Duke Point power - an end that marks a beginning

Ray Grigg
Courier-Islander
Friday, July 01, 2005

The Duke Point Power project in Nanaimo, an undertaking to produce 262 megawatts of electricity for Vancouver Island by burning natural gas, has finally been declared dead. BC Hydro has cancelled its agreement with Pristine Power of Calgary for the $285 million project and will now rely on other means and strategies for meeting the Island's electricity needs.

Environmentalists were opposed to the project since its inception in 1994, arguing that eventual shortages of natural gas would make the plant an expensive source of electricity, and that the carbon dioxide emissions -- about 20 million tonnes of the greenhouse gases over the 25-year lifetime -- were unnecessary because of viable green-power options. Time has proven them correct. And time has also confirmed the dilemma facing us if we do not quickly move away from fossil fuels to eco-friendly renewables as our energy of choice.

Even in the 1990s the prospect for cheap natural gas was looking uncertain as prices fluxuated between $2 and $16 per gigajoule (about 1,000 cubic feet).

Meanwhile, as dozens of gas-fired power plants were being built throughout the US and Canada, and as homes and industries were shifting to this fuel, production in Alberta was peaking. Since then, despite drilling about 10,000 wells per year, Alberta's output has been falling by about 2% per year -- some major wells are depleting at an annual rate of 25%. BC's production is rising at about the same rate as Alberta's decline. Overall, however, the rate of consumption is surpassing production.

In 2003, the CEO of TransCanada Corporation, Hal Kvisle, testified before a US government committee that consumption of natural gas would soon outstrip production. "We estimate natural gas demand growth of more than 15 billion cubic feet per day by 2012, but supply growth from traditional North American sources is not expected to be more than five billion cubic feet per day." (The Vancouver Sun, Jun.11/03). Since then, the energy equation has become even more complicated, principally because of oil.

After Saudi Arabia, Alberta holds the second largest supply of oil reserves in the world. Unfortunately this oil is locked in tar sands, and natural gas is used to either heat water or make steam to extract it -- a process akin to using the magic of alchemy to turn the relatively clean energy of gold into lead. About 400 million cubic feet of natural gas is used each day to process this sand. Increased oil production is expected to triple this consumption of gas in less than a decade.

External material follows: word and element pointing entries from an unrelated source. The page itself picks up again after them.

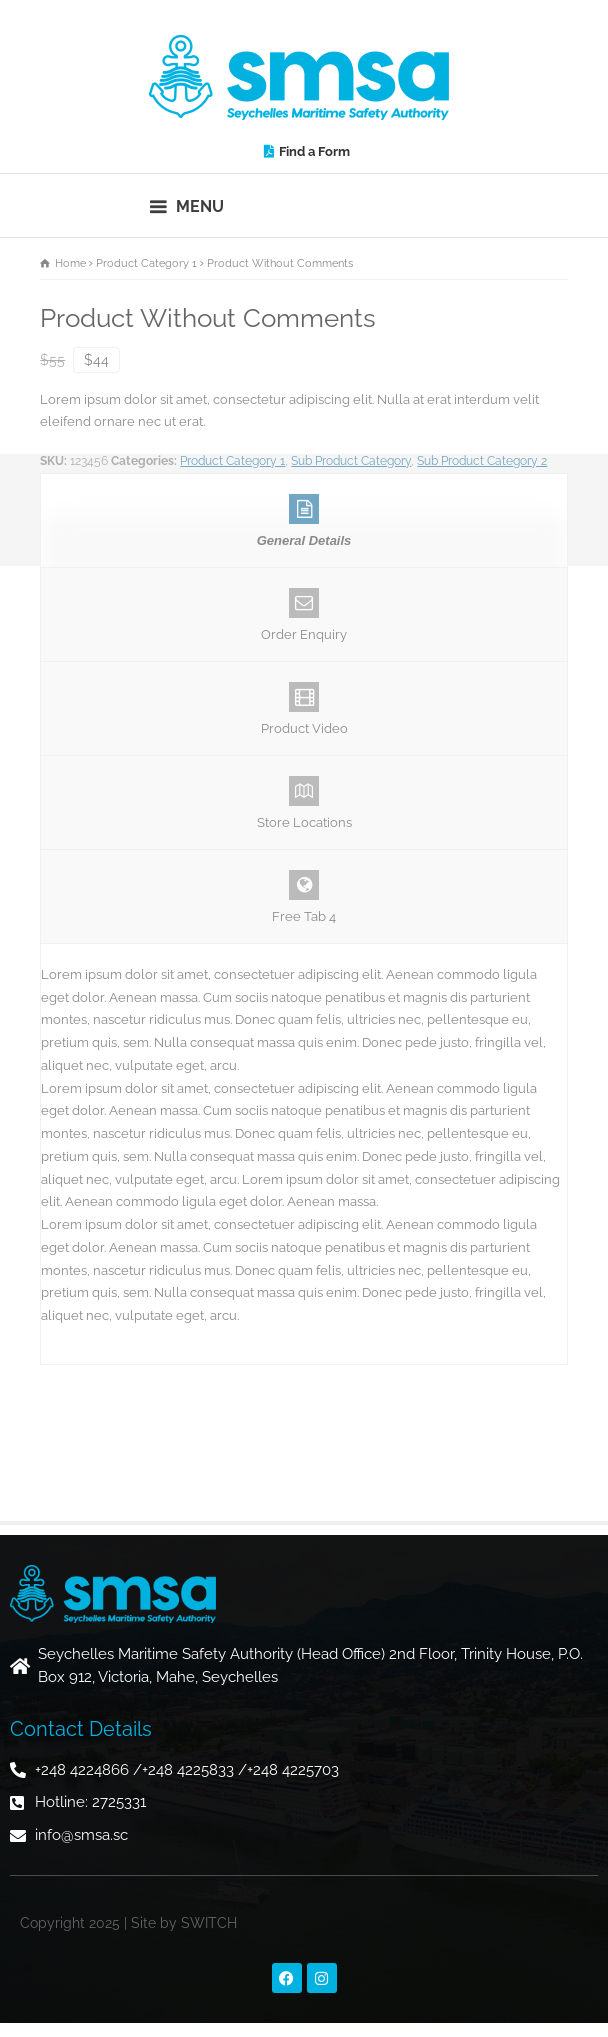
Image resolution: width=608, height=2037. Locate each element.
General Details (303, 521)
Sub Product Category (351, 461)
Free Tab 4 (303, 897)
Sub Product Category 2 (482, 461)
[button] (187, 205)
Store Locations (303, 803)
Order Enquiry (303, 615)
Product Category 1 (232, 461)
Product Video (303, 709)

With alternative extraction processes still many years away, North America's natural gas consumption -- excluding any other needs --will rise to satisfy the rising demand for Alberta oil. Meanwhile, according to the Globe & Mail (May 28/05), "[Canada's natural gas] production has probably reached its peak." And the estimated six trillion cubic feet in the Mackenzie Delta, once slated for traditional uses, will likely go directly to produce oil.

This is the energy scenario that finally caught up with the Duke Point Power project, eventually making a bad idea even worse. Delays incurred by the BC Utilities Commission hearings and then the courts simply made obvious what was apparent from the beginning. Unfortunately, the failed project has cost the taxpayers of BC $120 million in wasted planning, studies and equipment.

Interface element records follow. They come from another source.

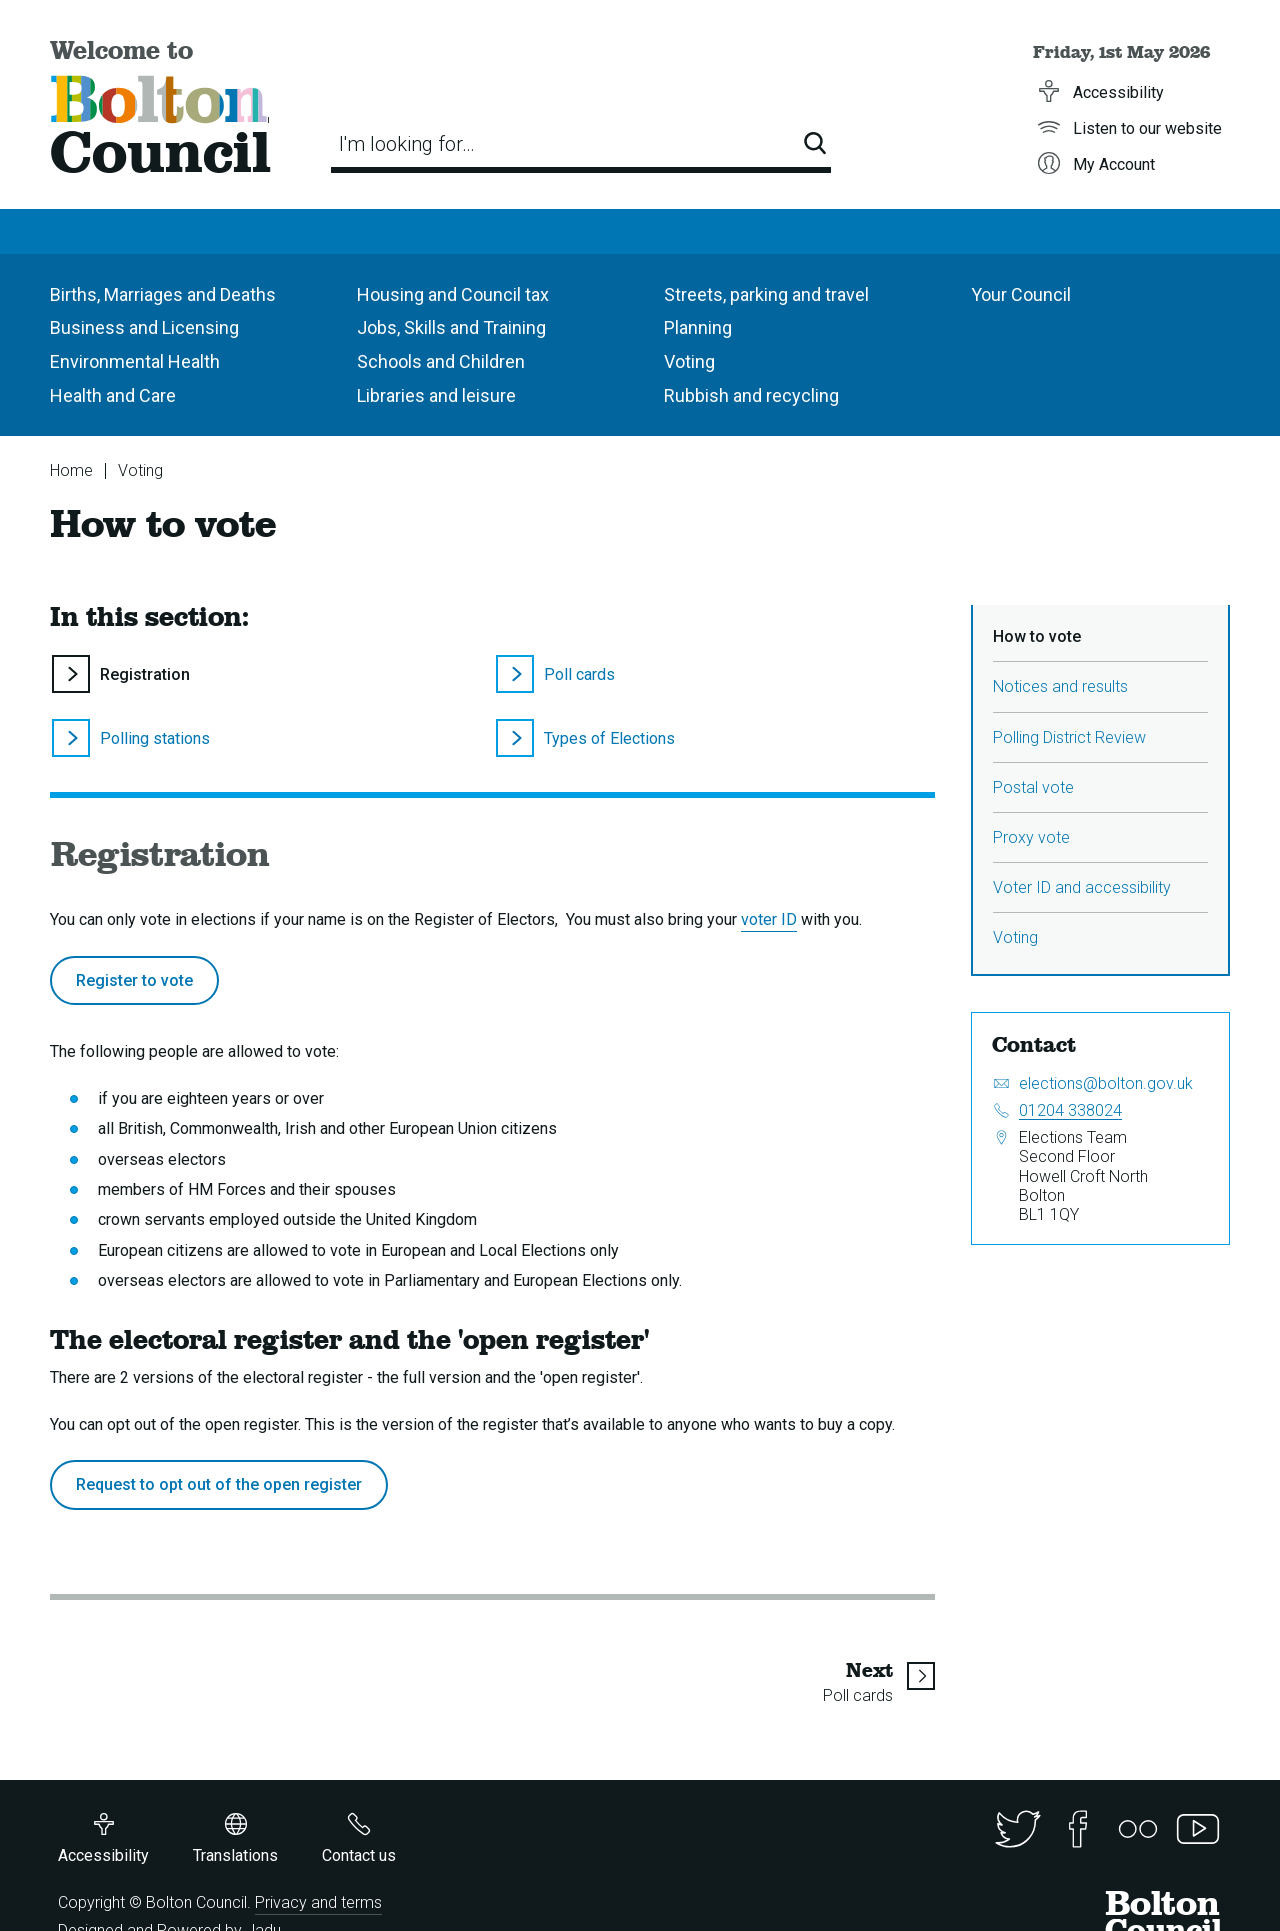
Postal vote (1033, 787)
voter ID (769, 919)
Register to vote (134, 980)
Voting (689, 361)
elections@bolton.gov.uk (1106, 1083)
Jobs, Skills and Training (451, 327)
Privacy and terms (318, 1902)
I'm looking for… (407, 144)
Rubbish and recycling (751, 395)
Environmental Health (135, 361)
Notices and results (1060, 686)
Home (71, 470)
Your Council (1021, 294)
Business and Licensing (144, 327)
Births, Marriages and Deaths (163, 294)
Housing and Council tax (453, 294)
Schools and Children (441, 361)
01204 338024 (1070, 1110)
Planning (698, 327)
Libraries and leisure (436, 395)
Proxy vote (1031, 837)
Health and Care (113, 395)
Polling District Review (1069, 737)
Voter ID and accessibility (1082, 887)
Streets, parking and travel (766, 294)
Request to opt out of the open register (219, 1484)
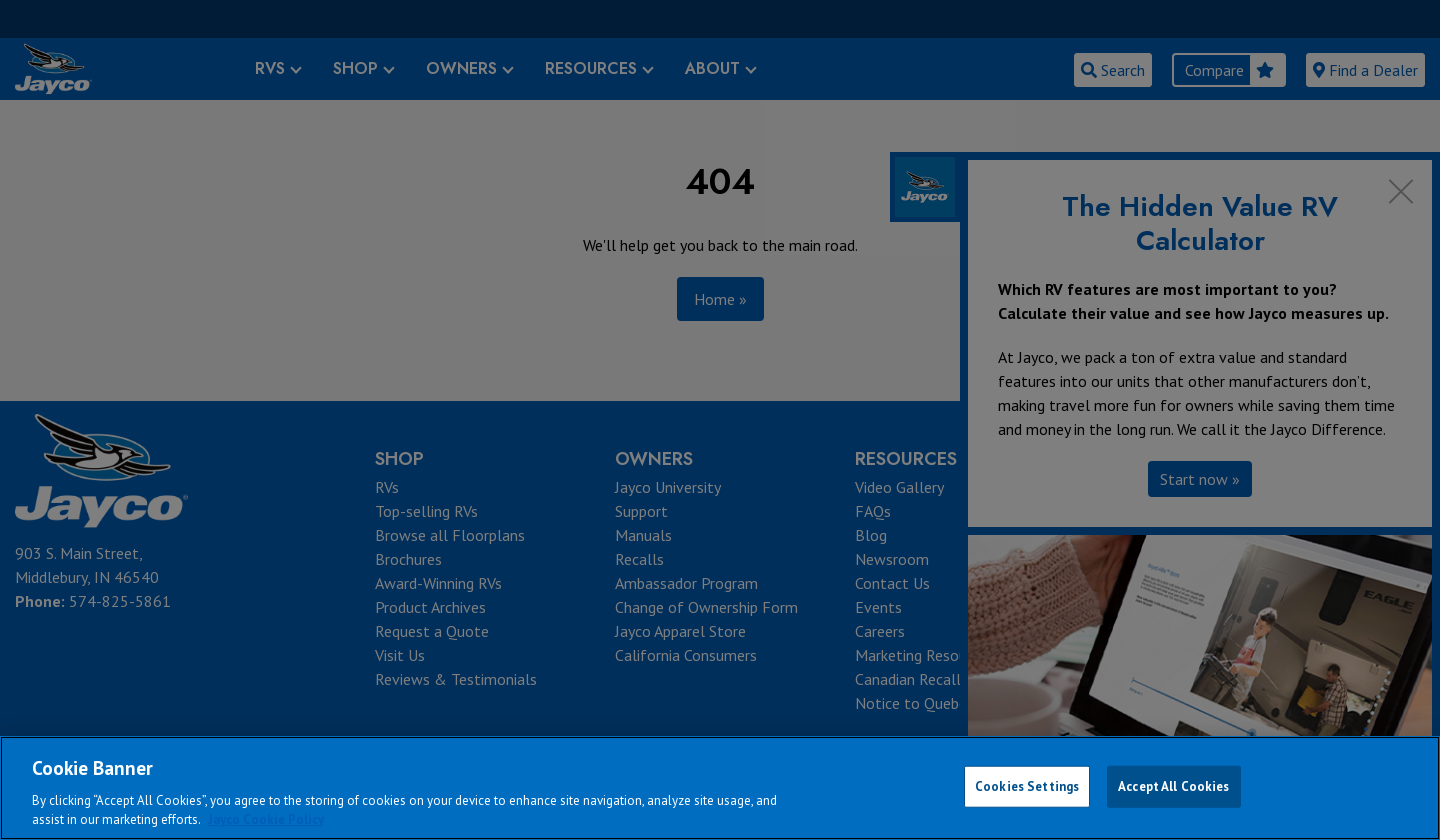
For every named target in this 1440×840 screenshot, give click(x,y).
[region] (720, 788)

Fortunately -- thanks to the dogged diligence of a few dedicated environmentalists such as Tom Hackney, Arthur Caldicott and their supporters -- BC Hydro did not stumble into a commitment that would have provided an uncertain supply of expensive electricity, millions of tonnes of greenhouse gases, and a delayed start to a green energy program on Vancouver Island.

Guy Dauncey, the Victoria publisher of Econews and a very credible source of practical green ideas, has an intelligent response to the lost opportunity to produce 262 megawatts of electricity by burning natural gas at Duke Point. "It's not as if there were a shortage of better power proposals. There's 1000 MW of wind energy on the northern tip of Vancouver Island; 250 MW in the Gold River biomass plant proposal; 362 MW that NorskeCanada says it can generate at its Island mills by combining biomass and cogeneration; 2000 MW of tidal energy potential in the waters north of Vancouver Island; 1000 MW of green power projects around BC that have already applied to BC Hydro.... And 500 MW waiting to be captured on the Island through greater energy efficiency."

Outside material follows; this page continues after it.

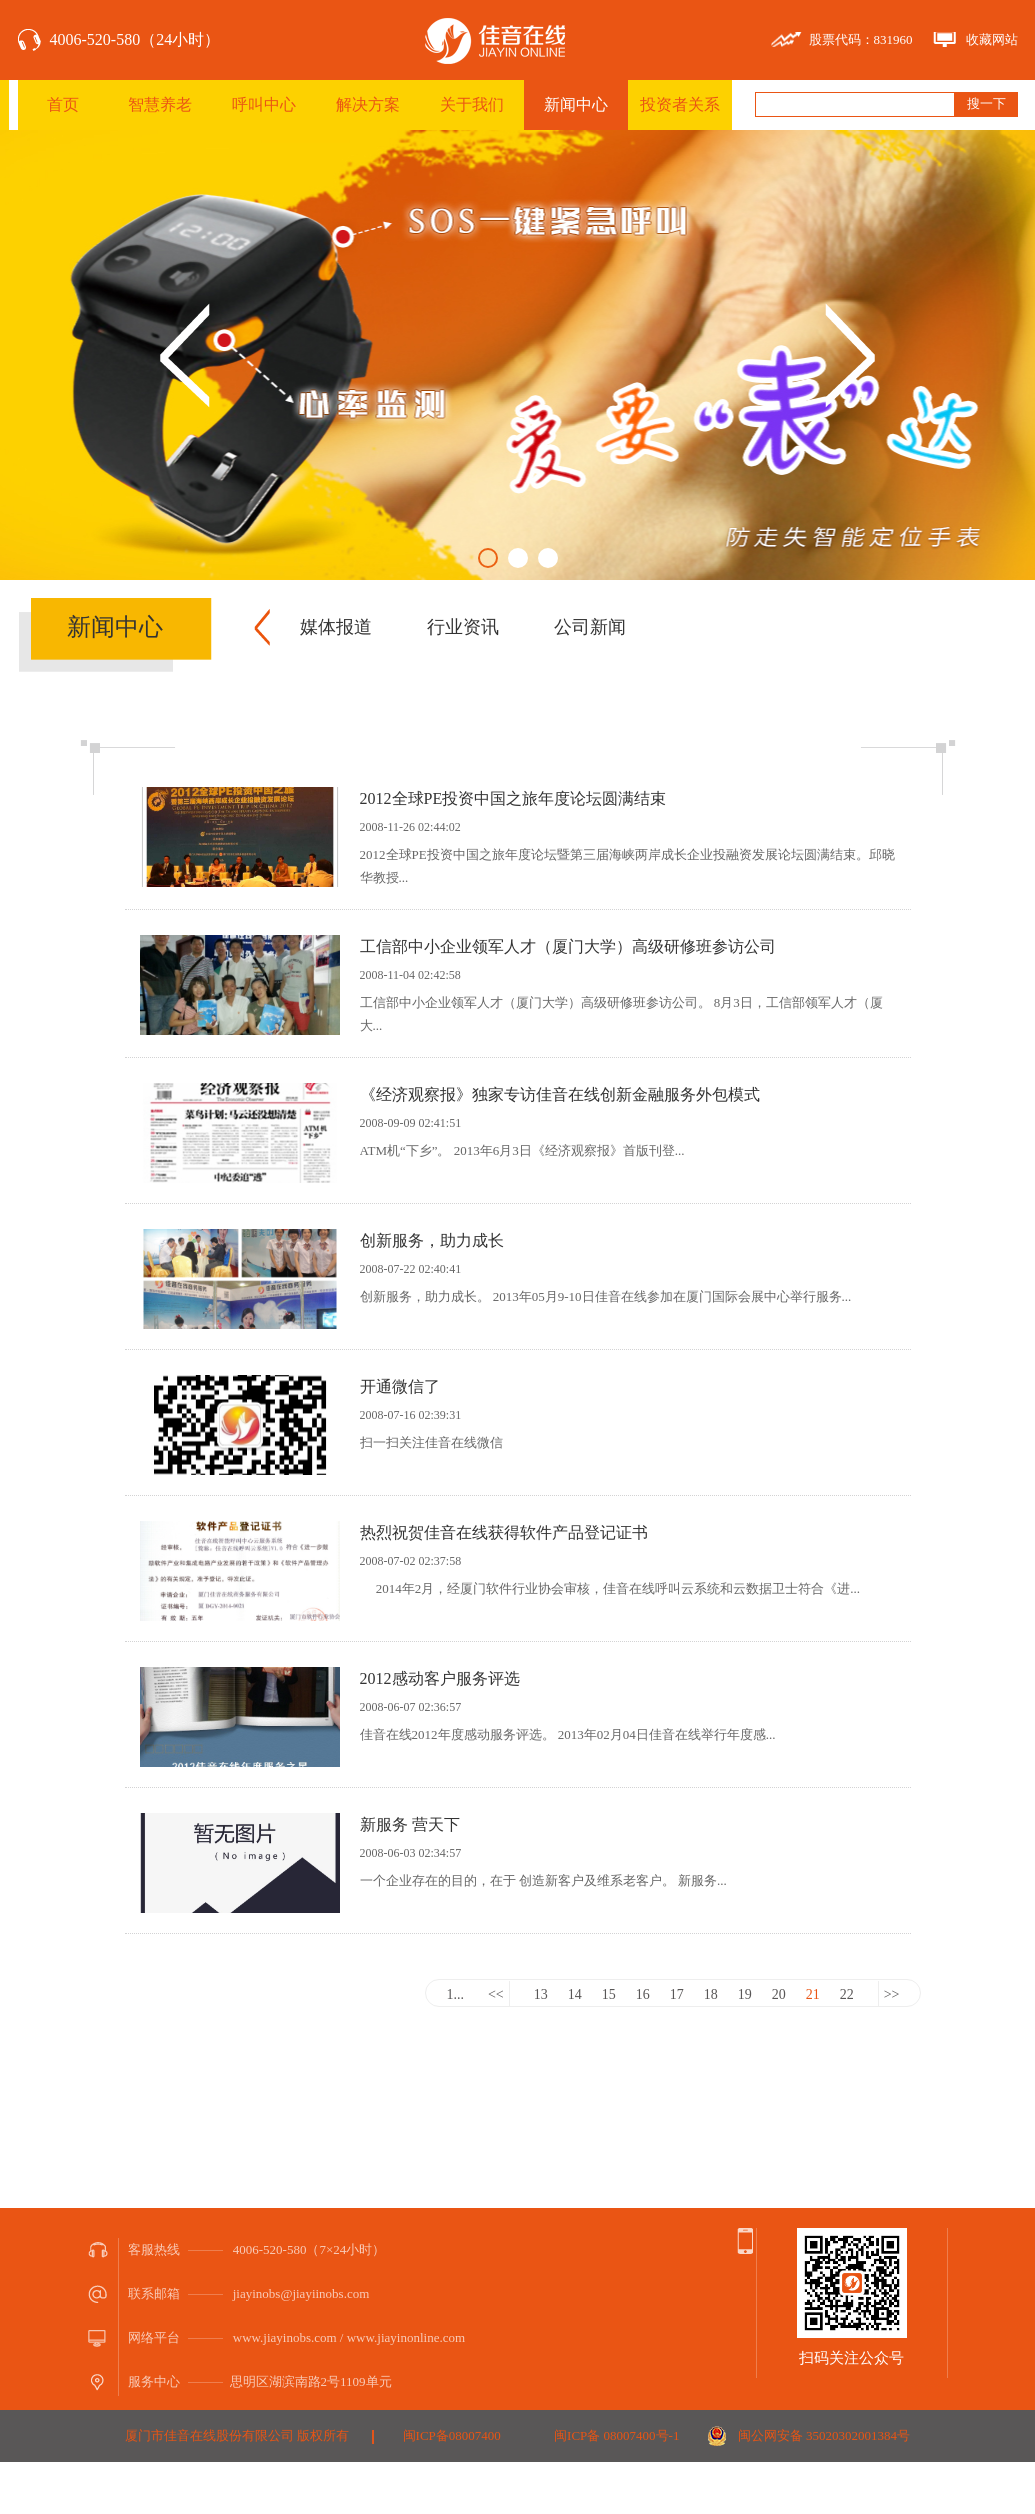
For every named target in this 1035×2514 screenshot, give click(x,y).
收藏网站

Should any of these options no longer be available, we still have a huge supply of potential generating power that can fill Vancouver Island's electricity needs. And, since BC Hydro is already redirecting power to buy and sell for profit, redirecting electricity from wind or tidal sources is merely a more complex form of the same production and distribution strategy. The stage is now set for a green energy future for Vancouver Island.

The death of the Duke Point Power project is simply the opportunity to start what we should have started in 1994.